Arrhythmia/Electrophysiology |
From the Department of Medicine, J.W. Goethe University (S.H.H., C.W.I.), Frankfurt, Germany; Department of Medicine, University of Toronto (P.D.), Toronto, Ontario, Canada; Department of Clinical Epidemiology and Biostatistics (R.R., M.G.) and Department of Medicine (S.J.C.), McMaster University, Hamilton, Ontario, Canada; St Jude Medical (E.F.), Sunnyvale, Calif; and Department of Medicine, University de Laval (J.C.), Quebec City, Quebec, Canada.
Correspondence to Stefan H. Hohnloser, MD, J.W. Goethe University, Department of Medicine, Division of Cardiology, Theodor-Stern-Kai 7, 60590 Frankfurt, Germany. E-mail Hohnloser{at}em.uni-frankfurt.de
Received February 3, 2006; revision received April 26, 2006; accepted April 28, 2006.
Background Many patients with implanted cardioverter defibrillators (ICDs) receive adjunctive antiarrhythmic drug therapy, most commonly amiodarone or sotalol. The effects of these drugs on defibrillation energy requirements have not been previously assessed in a randomized controlled trial.
Methods and Results The Optimal Pharmacological Therapy in Cardioverter Defibrillator Patients (OPTIC) trial was a randomized clinical trial evaluating the efficacy of amiodarone plus ß-blocker and sotalol versus ß-blocker alone for reduction of ICD shocks. Within OPTIC, a prospectively designed substudy evaluated the effects of the 3 treatment arms on defibrillation energy requirements. Defibrillation thresholds (DFTs) were measured (binary step-down protocol) at baseline and again after 8 to 12 weeks of therapy in 94 patients, of whom 29 were randomized to receive ß-blocker therapy (control group), 35 to amiodarone plus ß-blocker, and 30 to sotalol. In the control group, the mean DFT decreased from 8.77±5.15 J at baseline to 7.13±3.43 J (P=0.027); in the amiodarone group, DFT increased from 8.53±4.29 to 9.82±5.84 J (P=0.091). In the sotalol group, DFT decreased from 8.09±4.81 to 7.20±5.30 J (P=0.21).

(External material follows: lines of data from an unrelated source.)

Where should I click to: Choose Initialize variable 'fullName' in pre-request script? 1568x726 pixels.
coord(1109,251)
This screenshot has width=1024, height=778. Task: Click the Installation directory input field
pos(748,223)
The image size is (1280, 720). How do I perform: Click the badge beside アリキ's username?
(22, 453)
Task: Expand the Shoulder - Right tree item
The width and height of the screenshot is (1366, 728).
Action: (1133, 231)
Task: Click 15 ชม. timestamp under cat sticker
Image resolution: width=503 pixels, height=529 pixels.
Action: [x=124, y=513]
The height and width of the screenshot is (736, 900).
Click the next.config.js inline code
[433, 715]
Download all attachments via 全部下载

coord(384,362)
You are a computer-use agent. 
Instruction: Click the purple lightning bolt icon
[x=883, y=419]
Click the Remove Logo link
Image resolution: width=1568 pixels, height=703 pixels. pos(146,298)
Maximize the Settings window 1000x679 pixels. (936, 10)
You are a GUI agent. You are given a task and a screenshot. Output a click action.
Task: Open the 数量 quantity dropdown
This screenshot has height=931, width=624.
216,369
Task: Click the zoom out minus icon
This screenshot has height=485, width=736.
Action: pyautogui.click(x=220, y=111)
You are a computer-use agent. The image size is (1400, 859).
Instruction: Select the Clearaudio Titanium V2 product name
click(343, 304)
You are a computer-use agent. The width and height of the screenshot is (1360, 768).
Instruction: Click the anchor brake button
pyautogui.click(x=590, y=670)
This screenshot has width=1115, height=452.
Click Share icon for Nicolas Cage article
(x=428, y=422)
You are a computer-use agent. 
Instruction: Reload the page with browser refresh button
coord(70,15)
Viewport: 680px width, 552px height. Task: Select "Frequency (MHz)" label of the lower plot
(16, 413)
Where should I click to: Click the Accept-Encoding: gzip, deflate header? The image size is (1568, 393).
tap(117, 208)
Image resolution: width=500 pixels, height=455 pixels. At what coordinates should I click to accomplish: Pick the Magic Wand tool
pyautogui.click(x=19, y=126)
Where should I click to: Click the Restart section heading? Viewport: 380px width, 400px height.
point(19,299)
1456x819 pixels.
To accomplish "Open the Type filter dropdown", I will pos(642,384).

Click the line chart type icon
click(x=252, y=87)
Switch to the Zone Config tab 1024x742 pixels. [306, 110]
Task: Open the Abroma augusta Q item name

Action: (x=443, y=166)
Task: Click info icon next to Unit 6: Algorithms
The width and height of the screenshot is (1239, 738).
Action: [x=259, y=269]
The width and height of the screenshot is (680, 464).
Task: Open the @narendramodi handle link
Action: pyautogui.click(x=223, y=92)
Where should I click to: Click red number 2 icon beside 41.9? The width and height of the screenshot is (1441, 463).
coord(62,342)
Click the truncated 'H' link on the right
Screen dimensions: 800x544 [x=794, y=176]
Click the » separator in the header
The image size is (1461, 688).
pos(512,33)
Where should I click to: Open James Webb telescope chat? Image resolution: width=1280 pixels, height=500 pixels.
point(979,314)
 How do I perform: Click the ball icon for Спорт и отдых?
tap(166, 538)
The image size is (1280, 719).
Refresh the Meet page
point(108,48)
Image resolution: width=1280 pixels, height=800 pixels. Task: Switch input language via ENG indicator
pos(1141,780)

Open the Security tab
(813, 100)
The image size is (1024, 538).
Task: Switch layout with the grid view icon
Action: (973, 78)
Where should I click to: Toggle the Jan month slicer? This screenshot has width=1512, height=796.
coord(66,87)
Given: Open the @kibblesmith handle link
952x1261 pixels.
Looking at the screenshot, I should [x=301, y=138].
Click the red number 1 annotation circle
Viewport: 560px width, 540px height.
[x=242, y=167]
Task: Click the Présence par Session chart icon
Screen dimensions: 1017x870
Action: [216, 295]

DFT changes in the ß-blocker and the amiodarone group were significantly different (P=0.006). In all patients, adequate safety margins for defibrillation were maintained. No clinical variable predicted baseline DFT or changes in DFT on therapy.
Conclusion Although amiodarone increased DFT, the effect size with modern ICD systems is very small. Therefore, DFT reassessment after the institution of antiarrhythmic drug therapy with amiodarone or sotalol is not routinely required.